I was six or seven years old when he beat me the only time in my life. I was playing goli in our front yard with my friend Mohan, who was around my own age. The goli game we used to play those days was similar in principle to the golf game. There are three holes in the ground about three feet apart and you have to put the goli in each hole a particular number of times ahead of your rival to win the game.
What you do each time your turn comes is to pitch the thump of your right hand at the spot where the goli had last come to rest and shoot it with your middle finger, as from a catapult, from between the thump and the next finger of your left hand. The goli has to be shot with the right precision to fall into the next hole. You are also allowed to hit your rival's goli with your's, so that it shoots far away from the holes, making it difficult for him to score his next hole.
I was a devil at this game and I won it by quite some distance that day. The rule of the game is that the winner is entitled to have a particular number of knocks with the goli at the knuckles of the loser as the reward for winning. The goli has to be propelled the same catapulting way from the first hole to the next, where the loser would hold his knuckles to receive the knock.
The moment I started sharpening the knife for my pound of flesh, Mohan started whimpering, his face a vivid red. The first knock landed spot on and he started outright crying, wringing his hand in pain. Suddenly my father sat up and shouted: "Eda Venu, venda! Stop!"
But I was entitled to some more knocks and was intent on having them all. Mohan placed his knuckles once again at the appointed spot to receive the next missile, because he was a proud little boy and could not think of backing out of the punishment he had to take. I bent down to take aim for the next shot at his knuckles and was suddenly sent face first into the sand by a resounding slap on my buttocks, my father having jumped out of the veranda to hit me. I had never seen him angry before and was so terrified that I ran away from the scene and did not dare come back until he had left home for the day's work.
The next day, he introduced us to a new way of playing the game.
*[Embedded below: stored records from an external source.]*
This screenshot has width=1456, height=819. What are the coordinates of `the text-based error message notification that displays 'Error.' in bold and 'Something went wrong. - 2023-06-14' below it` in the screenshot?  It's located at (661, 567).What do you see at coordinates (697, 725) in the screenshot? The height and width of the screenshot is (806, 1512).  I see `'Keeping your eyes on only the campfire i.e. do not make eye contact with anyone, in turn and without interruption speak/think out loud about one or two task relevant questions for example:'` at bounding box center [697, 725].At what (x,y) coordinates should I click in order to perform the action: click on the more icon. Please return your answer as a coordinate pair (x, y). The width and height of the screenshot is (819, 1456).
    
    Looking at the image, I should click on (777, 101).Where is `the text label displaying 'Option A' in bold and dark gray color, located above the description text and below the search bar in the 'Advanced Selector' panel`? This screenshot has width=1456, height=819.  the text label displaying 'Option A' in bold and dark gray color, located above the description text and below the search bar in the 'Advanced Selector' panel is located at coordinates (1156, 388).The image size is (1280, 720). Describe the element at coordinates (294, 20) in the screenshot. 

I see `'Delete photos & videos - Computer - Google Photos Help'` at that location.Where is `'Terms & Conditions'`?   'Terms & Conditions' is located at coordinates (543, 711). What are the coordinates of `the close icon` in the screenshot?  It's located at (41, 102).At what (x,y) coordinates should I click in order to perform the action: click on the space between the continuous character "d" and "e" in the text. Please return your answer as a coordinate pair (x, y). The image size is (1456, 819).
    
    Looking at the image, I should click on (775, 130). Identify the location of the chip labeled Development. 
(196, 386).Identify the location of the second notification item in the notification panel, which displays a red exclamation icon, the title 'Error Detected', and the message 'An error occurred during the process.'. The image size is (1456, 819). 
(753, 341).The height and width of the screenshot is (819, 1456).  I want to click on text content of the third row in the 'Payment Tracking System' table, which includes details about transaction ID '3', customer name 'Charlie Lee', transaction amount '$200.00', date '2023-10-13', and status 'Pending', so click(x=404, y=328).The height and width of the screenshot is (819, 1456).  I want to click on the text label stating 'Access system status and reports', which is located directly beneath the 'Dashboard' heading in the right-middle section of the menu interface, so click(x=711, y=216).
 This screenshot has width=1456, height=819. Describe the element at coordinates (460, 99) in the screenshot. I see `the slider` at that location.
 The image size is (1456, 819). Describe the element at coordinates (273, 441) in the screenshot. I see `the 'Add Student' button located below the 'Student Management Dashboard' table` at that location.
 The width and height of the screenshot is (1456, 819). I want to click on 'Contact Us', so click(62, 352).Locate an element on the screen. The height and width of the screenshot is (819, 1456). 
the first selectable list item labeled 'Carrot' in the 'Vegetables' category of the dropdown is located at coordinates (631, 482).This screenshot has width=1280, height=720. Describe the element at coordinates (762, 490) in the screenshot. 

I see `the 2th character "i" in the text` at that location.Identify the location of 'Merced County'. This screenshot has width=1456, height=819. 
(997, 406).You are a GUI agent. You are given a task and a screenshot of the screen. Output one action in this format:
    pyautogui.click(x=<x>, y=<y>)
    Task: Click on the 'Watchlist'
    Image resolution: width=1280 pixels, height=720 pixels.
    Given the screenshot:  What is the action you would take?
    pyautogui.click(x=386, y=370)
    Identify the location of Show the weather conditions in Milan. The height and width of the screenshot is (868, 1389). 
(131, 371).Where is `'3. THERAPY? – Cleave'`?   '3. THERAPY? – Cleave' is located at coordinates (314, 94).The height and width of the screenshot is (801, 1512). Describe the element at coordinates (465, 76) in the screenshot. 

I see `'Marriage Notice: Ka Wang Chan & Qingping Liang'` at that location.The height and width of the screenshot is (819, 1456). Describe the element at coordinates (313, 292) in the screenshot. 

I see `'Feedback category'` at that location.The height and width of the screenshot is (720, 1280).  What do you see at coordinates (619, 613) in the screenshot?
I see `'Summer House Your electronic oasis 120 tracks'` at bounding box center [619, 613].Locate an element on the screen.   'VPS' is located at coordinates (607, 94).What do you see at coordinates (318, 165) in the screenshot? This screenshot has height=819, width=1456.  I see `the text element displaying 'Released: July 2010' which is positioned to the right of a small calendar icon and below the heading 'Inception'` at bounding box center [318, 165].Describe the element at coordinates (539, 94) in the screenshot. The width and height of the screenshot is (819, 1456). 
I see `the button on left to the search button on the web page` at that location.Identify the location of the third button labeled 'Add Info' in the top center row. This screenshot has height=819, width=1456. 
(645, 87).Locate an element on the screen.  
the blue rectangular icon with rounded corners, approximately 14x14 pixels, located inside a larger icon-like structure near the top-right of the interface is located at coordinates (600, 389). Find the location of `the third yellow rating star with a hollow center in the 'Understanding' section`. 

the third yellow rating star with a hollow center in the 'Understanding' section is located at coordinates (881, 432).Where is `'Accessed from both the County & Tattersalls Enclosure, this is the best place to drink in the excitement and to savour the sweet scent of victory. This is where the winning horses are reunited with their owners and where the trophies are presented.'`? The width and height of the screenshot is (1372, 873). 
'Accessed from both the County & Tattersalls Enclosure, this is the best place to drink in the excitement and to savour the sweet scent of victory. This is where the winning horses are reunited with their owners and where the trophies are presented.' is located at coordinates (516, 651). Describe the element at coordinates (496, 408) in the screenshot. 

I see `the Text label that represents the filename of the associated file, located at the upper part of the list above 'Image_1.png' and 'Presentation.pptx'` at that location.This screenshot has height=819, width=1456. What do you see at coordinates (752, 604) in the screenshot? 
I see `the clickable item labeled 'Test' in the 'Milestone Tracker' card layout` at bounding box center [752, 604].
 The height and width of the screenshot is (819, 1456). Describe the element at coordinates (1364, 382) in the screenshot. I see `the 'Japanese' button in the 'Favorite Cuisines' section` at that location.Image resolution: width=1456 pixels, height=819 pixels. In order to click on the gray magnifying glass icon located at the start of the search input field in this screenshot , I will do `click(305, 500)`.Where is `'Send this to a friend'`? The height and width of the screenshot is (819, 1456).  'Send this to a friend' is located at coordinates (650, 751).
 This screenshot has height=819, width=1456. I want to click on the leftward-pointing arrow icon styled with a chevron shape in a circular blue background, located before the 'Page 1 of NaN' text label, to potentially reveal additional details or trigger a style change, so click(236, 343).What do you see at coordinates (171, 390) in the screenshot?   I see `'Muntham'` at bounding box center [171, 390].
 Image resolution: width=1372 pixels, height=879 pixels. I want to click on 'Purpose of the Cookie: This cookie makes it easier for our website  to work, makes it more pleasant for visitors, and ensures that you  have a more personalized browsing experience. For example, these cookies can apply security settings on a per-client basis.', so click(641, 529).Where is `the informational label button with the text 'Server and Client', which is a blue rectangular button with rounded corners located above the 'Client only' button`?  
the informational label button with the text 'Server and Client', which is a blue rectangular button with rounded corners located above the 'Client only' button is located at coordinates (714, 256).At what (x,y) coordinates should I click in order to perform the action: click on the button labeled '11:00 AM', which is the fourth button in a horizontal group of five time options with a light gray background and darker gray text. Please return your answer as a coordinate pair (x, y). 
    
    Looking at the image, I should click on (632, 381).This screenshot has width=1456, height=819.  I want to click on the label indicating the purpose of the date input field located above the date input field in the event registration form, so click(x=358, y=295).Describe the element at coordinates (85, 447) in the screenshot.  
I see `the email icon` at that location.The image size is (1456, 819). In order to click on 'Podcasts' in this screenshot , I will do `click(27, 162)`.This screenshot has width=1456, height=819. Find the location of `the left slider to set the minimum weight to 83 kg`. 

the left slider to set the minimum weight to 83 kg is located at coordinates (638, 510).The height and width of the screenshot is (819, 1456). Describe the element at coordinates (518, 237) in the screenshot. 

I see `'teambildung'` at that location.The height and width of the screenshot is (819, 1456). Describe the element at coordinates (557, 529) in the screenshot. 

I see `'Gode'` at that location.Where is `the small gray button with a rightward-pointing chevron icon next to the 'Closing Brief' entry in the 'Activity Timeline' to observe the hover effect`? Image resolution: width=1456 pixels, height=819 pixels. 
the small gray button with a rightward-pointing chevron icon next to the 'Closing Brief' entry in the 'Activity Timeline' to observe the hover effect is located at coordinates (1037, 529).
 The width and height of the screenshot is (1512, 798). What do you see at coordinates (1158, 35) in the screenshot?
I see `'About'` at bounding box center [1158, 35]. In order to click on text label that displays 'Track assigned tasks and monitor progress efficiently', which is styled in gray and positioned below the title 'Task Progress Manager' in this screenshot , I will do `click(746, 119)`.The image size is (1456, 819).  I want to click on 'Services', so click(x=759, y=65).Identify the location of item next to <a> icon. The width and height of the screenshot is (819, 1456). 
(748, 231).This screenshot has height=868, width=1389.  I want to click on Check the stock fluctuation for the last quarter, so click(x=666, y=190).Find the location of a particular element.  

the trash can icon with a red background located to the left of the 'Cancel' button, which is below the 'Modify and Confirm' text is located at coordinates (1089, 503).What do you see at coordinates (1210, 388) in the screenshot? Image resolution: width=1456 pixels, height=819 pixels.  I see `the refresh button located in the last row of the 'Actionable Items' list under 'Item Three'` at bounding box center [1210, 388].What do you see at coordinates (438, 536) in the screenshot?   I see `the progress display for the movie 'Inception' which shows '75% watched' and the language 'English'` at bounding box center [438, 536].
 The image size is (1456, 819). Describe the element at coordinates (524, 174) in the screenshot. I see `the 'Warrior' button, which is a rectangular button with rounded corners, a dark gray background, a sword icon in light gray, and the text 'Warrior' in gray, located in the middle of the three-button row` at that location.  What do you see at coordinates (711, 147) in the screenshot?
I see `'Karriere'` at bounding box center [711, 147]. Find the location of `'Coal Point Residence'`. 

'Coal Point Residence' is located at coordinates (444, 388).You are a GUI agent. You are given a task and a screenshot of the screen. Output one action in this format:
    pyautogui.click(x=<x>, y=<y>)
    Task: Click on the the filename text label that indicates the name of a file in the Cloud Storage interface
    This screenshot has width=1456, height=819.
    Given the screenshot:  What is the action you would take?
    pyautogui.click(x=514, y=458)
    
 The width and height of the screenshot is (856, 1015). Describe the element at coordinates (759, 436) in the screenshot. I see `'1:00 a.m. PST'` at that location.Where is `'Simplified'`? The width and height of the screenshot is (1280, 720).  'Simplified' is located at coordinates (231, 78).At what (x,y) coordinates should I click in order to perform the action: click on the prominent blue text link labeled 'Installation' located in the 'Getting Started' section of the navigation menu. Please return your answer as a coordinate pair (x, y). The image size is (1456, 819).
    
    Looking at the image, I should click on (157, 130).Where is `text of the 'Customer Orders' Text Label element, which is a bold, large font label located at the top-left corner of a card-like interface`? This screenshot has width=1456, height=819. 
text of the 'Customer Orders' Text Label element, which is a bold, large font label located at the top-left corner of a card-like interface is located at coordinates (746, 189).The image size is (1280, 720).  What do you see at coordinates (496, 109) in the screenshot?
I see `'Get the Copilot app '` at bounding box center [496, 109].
He had bought for us half a dozen new marbles from the town to play goli. The new rule was: no knocks at the knuckles of the loser. When a game is won and lost, the winner is entitled to two pieces of 'naranga mitai' (the yellow pear-shaped toffee of those days), while the loser will get only one. He placed a packet of these toffees on the steps of our home and asked us to start playing. He had bought the toffees too from the town the previous day for the specific purpose of changing the rules of the game.
(Why do I write this piece now? I just happened to remember him this morning. For a couple of years in 1960's, he involved himself in the cultivation of the paddy fields belonging to our family at Punnapra in Alappuzha district and received accolades from the Agriculture Department for reaping a big harvest. His picture given above was published along with a report in a leading Malayalam daily about his achievement as a farmer. He is posing for the camera squatting in our family farm, examining the paddy ready for the harvest.
Anil Kumar Sivasankara Kurup sent me the other picture showing a tense moment in a goli game.)
*****
Anil Kumar Sivasankara Kurup sent me the other picture showing a tense moment in a goli game.)